Nordkorea 2016 – Tag 10 – Pyongyang – Wonsan

  
Mit deutlich dezimierter Gruppe starteten wir unsere gut 4 stündige Fahrt nach Wonsan an die Ostküste koreas.

Auf dem Weg stoppten wir hin und wieder mal um uns die Beine zu vertreten. Es gerechten verschiedene Meinungen darüber, ob die Straßen besser oder schlimmer sind als die Fahrten zuvor.

Einen längeren Stopp machten wir an den Wasserfällen. Diese wurden erst 2001 entdeckt und waren zuvor nur dem einheimischen bekannt. Grund dafür ist wohl die versteckte Lage zwischen zwei Gebirgen. Wir wanderten im Tal entlang zu den über 70 Metern hohen Fällen.

Wie so oft waren nur Touristen hier. Neben uns allerdings nur noch eine weitere Gruppe von Schweden. Unsere Reisegruppe besteht im Moment aus 5 Touristen, 3 Reiseleitern und einem Fahrer.

Die halbe Strecke lag noch vor uns. Diese absolvierten wir ohne weiteren Stopp. Entlang der Strecke sahenvwir immer wieder LKWs mit Reifenpannen aber auch einige schwere Unfälle mit LKWs. Einer stürzte die Böschung hinunter und brannte noch. Bei einen anderen war die gesamte Achse neben dem Führerhaus.

In Wonsan gab es dann erstmal Mittagessen. Wie immer gut und ausreichend. Obwohl sie hier vergessen hatten den Reis und die Suppe zu servieren. Aber wir waren eher froh darüber. Gleiches war unseren Reiseleitern sichtlich ärgerlich. Da das Restaurant zum Reiseunternehmen gehörte.

Im Anschluss fuhren wir zum internationalen Ferienlager. Hier machten wir ein ausführliche Besichtigung. Neben der bunten Innenausstattung konnten wir die Wohnräume und Speisesaale besichtigen.

Auch einen Computerspieleraum und die Küche sahen wir. Aber es wurde immer besser.

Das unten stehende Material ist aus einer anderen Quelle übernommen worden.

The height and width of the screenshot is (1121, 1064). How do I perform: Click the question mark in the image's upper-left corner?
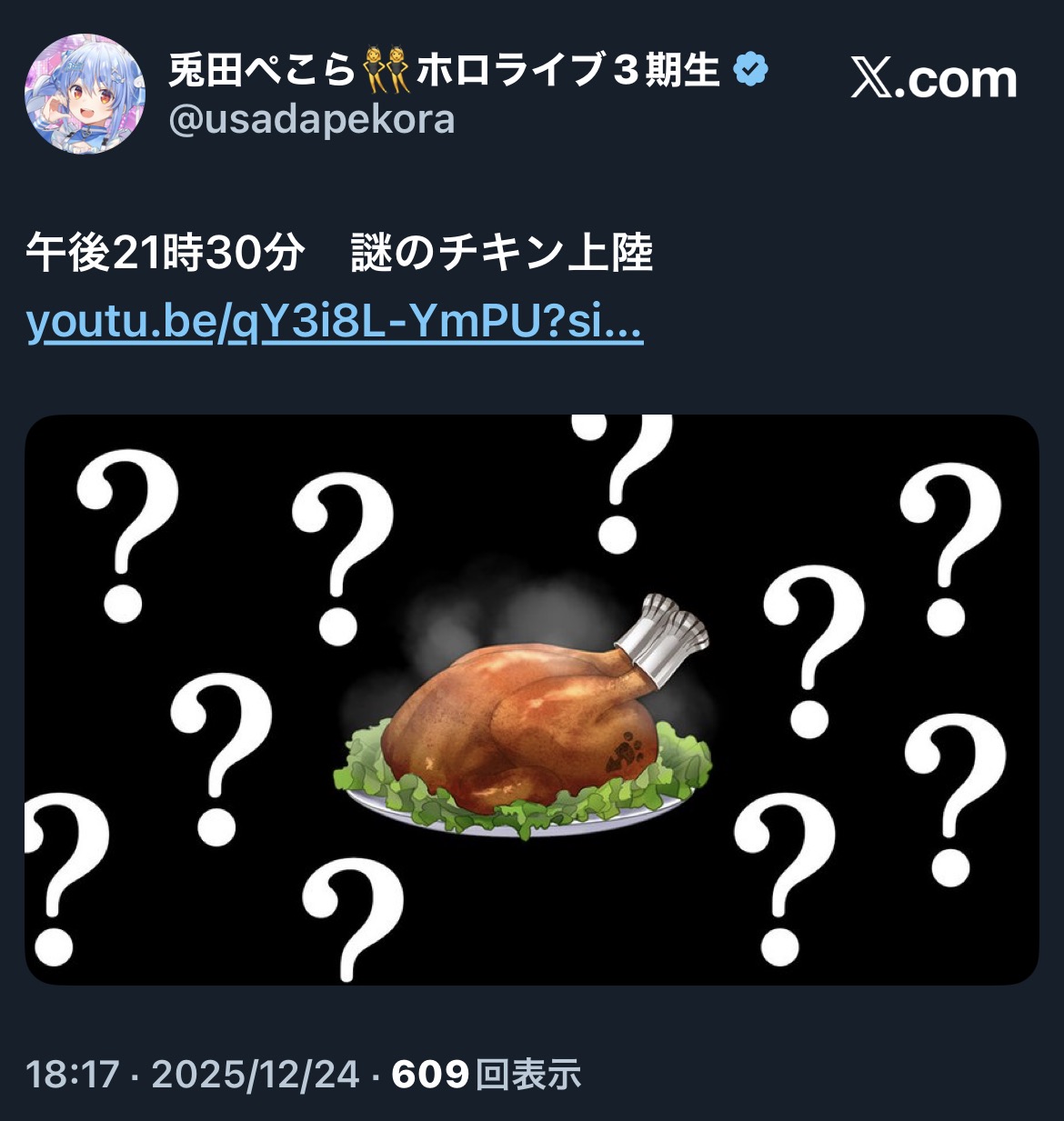point(126,534)
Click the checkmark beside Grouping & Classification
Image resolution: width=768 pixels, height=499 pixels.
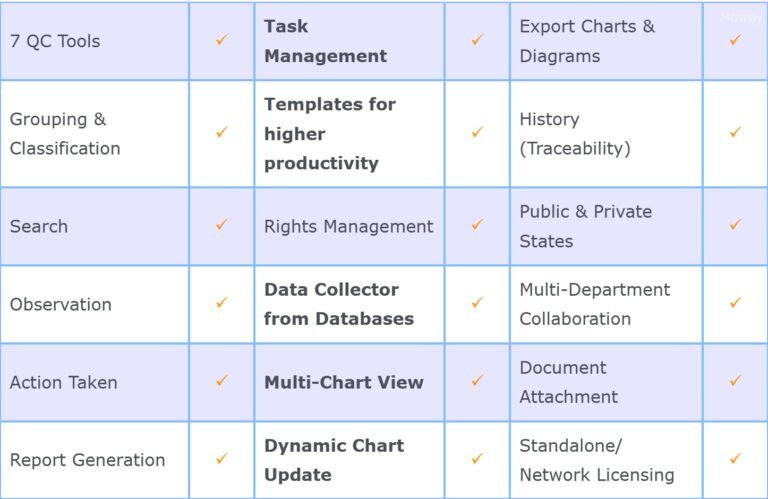point(221,132)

Ebenfalls auf dem Gelände warfen Aquarium. Hier gab es süß und Meerwasser Aquarien. Haie, Delfine und Rochen schwammen auch in einem riesigen Aquarium in dem man drunter durch konnte.

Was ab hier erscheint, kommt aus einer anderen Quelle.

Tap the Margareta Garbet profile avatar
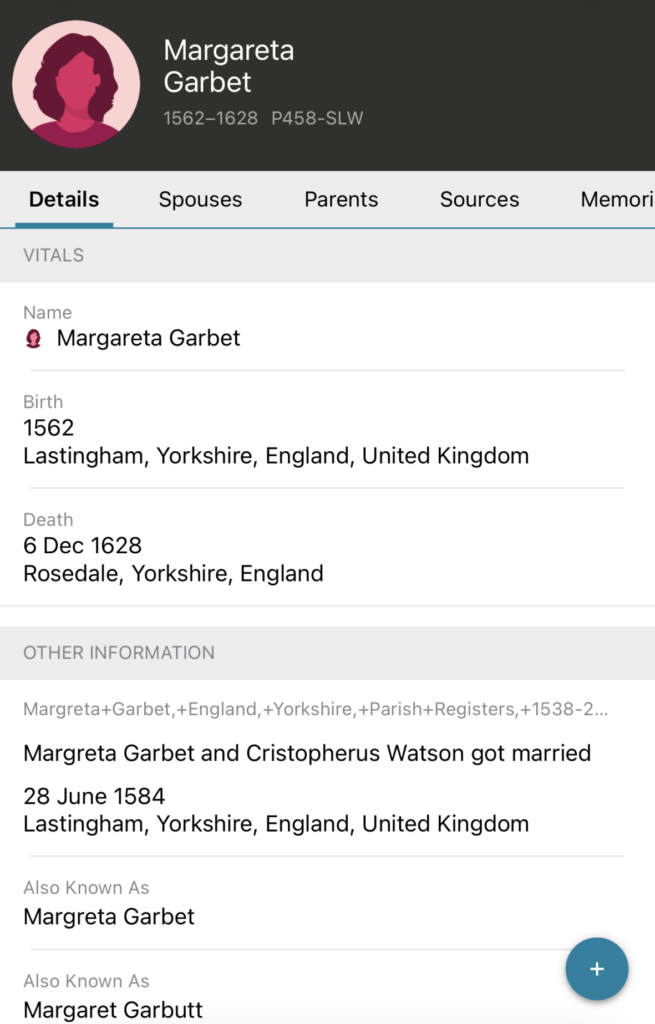655x1024 pixels. 76,84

Auf dem Gelände liefen immer wieder singende Gruppen von Kindern vorbei die sich zu den verschiedenen Stationen anmeldeten. Darunter Bogenschiesssen und ein spiegelkabinet. Letzteres probierten wir auch mit mäßigen Erfolg aus.

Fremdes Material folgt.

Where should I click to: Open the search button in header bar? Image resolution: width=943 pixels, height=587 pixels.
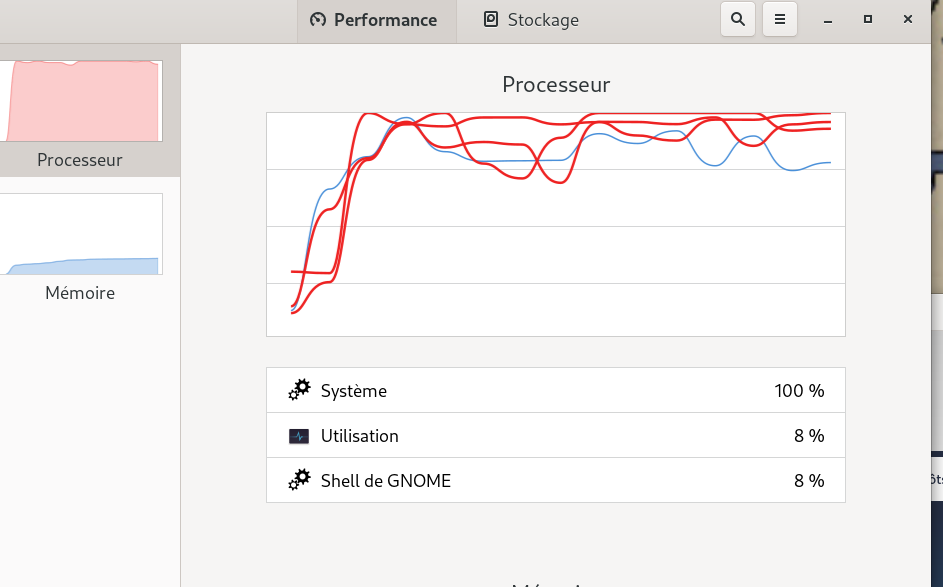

Nach den Sportplätzen und Schwimmbad endete unsere Besichtigung hier. Auf dem Weg schauten wir uns noch einen alten Bahnhof an inklusive des alten Zuges und Hotel, wo Präsident Kim 1945 übernachtet hat. Nun fuhren wir erstmal zum Hotel zum Einchecken.

Zuvor ermöglichte Kim uns noch vor dem Hotel ein Volleyball spiel mit einheimischen zu spielen. Zusammen mit den Reiseleitern und 4 von unsere Gruppe und zwei einheimischen spielten wir 3 Sätze. Dieses internationale Match war so spannend und wahrscheinlich auch selten hier, dass sich viele Zuschauer am Hotel und vorallem an der Straße versammelten. Vorallem hat es großen Spaß gemacht.

Jetzt hatten wir noch einwenig Zeit bis zum Abendessen. Heißes Wasser gab es hier erst Abend 21-22 und und morgens 6-7 Uhr. Also wurdevdas duscgen auf abends verschoben. Nach dem Abendessen trafen wurde reiseleiter im tischtennisraum und spielten ein paar Stunden. Dazu gab es viel Schnaps um es interessanter zu machen. Und damit alle, auch die Sportmuffel mitspielen konnten machten wir die Variante Rundlauf.

Wie spielt bis halb zehn um auch Koch etwas von heißen Wasser abzubekommen. Am nächsten morgen konnten wir bis 8 Uhr ausschlafen.